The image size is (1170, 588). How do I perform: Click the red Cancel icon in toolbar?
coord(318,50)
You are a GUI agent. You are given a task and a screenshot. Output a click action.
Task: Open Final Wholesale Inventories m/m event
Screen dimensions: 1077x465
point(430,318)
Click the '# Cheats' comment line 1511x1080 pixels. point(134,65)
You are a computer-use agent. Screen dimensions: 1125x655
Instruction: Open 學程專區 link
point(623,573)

|---|

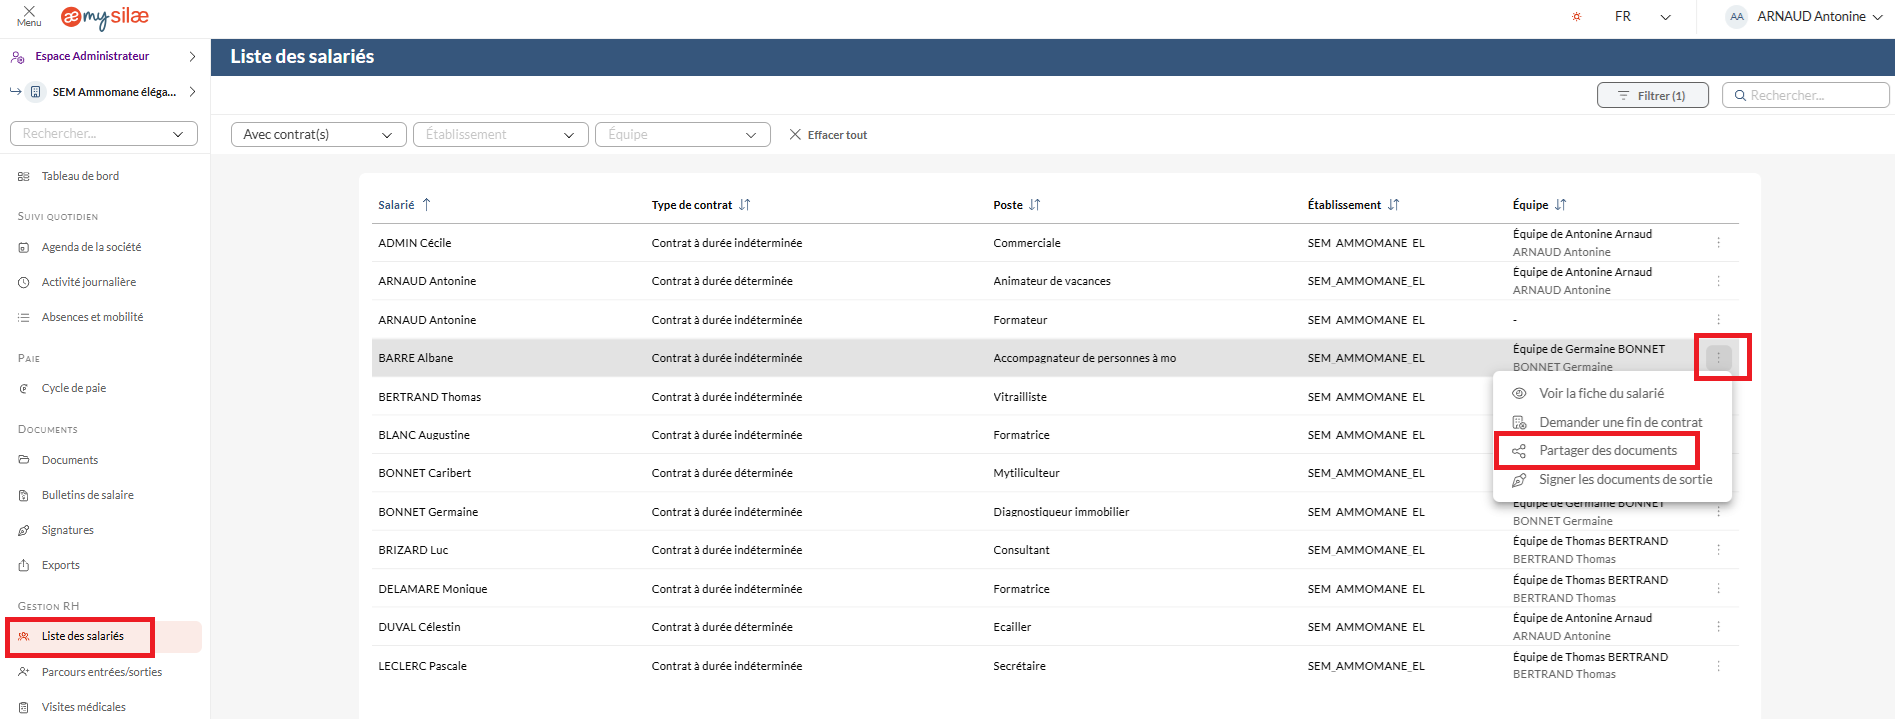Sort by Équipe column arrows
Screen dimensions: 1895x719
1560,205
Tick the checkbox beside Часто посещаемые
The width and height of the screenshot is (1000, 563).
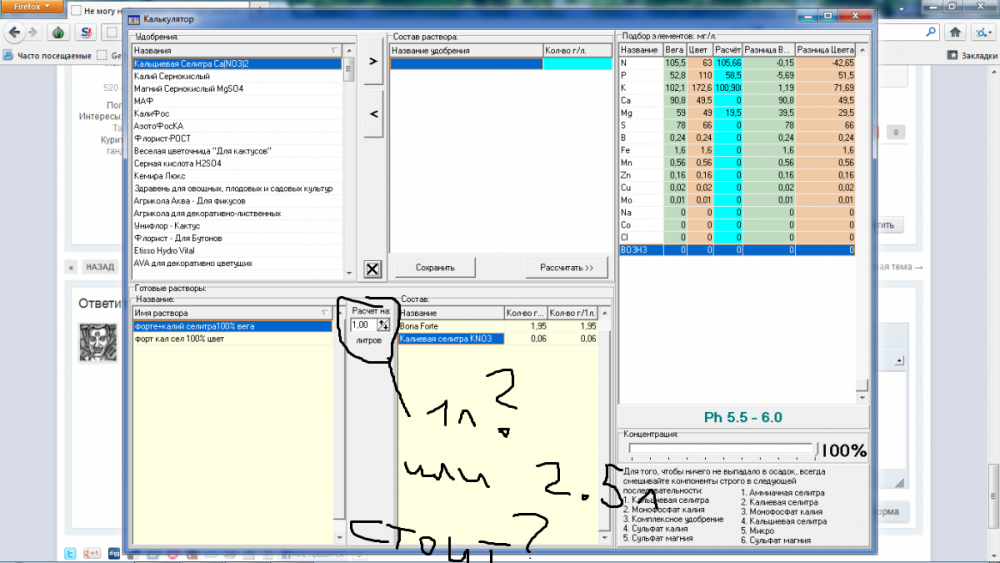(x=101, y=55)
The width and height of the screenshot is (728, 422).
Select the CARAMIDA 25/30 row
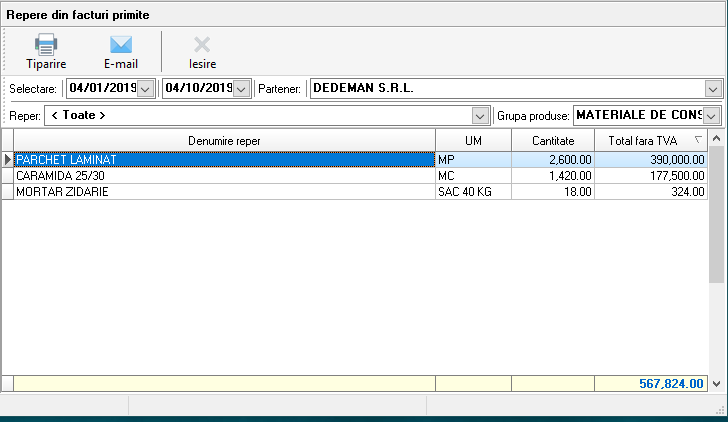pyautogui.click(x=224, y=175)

|---|

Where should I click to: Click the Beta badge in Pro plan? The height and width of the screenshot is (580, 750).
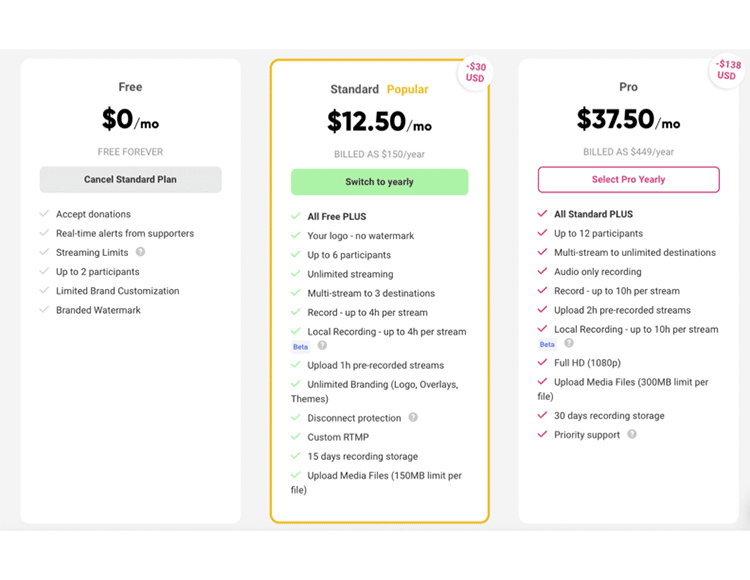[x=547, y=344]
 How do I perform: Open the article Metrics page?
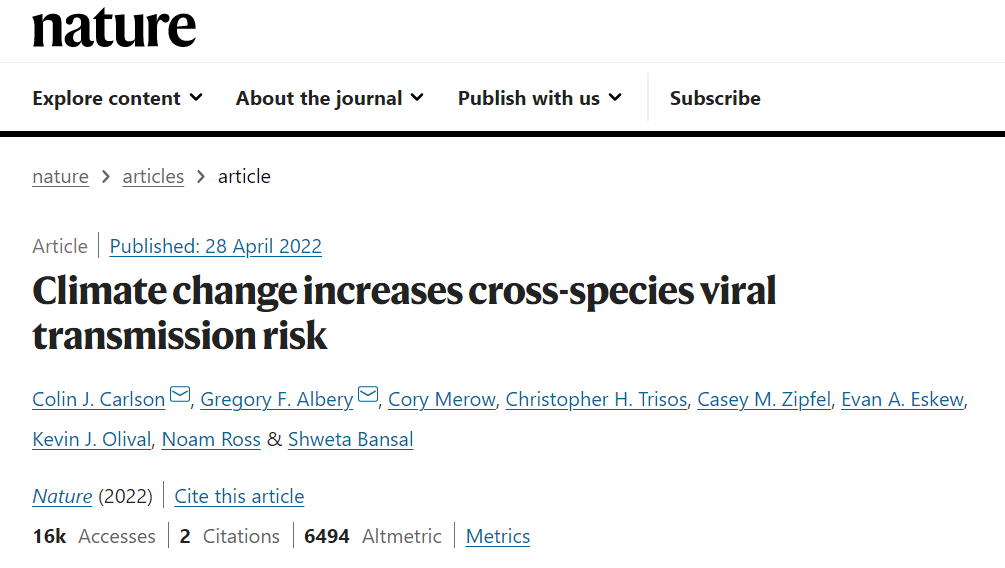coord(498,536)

|---|

= Your objective =
Duplicate the part of the material that opens with the line containing "Where should I" and closes with the line containing "coord(498,536)", please, and leave the pictures out of your answer.

= Output for this task =
Where should I click to: Click the Beta badge in Pro plan? The height and width of the screenshot is (580, 750).
[x=547, y=344]
 How do I perform: Open the article Metrics page?
coord(498,536)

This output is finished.